Sat Feb 5, 2011
A house burns in a Thai village near an 11th-century Preah Vihear temple at the border between Thailand and Cambodia on February 4.
Thailand and Cambodia have agreed to negotiate to put an end to border clashes near a disputed 11th-century temple that killed at least four people.
"Thailand and Cambodia have agreed on a ceasefire and both sides will not reinforce their troops," Colonel Sunsern Kaewkumnerd, a Thai army spokesman, told AFP.
A Cambodian general also confirmed that the two sides had met in a border town to resolve the dispute. He said, however, the "situation right now is still tense."
Gunfights broke out early Saturday between the armies of the two countries near the Preah Vihear temple.

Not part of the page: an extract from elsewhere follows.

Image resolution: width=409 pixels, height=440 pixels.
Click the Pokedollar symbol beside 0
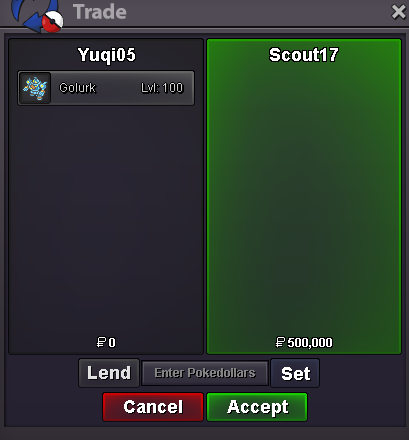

Both sides have blamed the other for the fighting.
Cambodian Foreign Minister Hor Namhong also sent a letter to the UN Security Council Saturday to protest Thailand's "flagrant aggression."
The Thai Foreign Ministry also accused Cambodia of engaging in "an act of aggression," saying the Cambodian forces had violated “Thai sovereignty and territorial integrity."
Kaewkamnert said that one Thai soldier lost his life during Saturday's clashes and four others sustained injuries.
Reports say two Cambodian soldiers and one Thai villager were among the victims of the skirmish.
The fighting damaged the temple and forced thousands of people to flee.
The temple, which is perched on a cliff on the border, has been disputed by the two countries for several decades.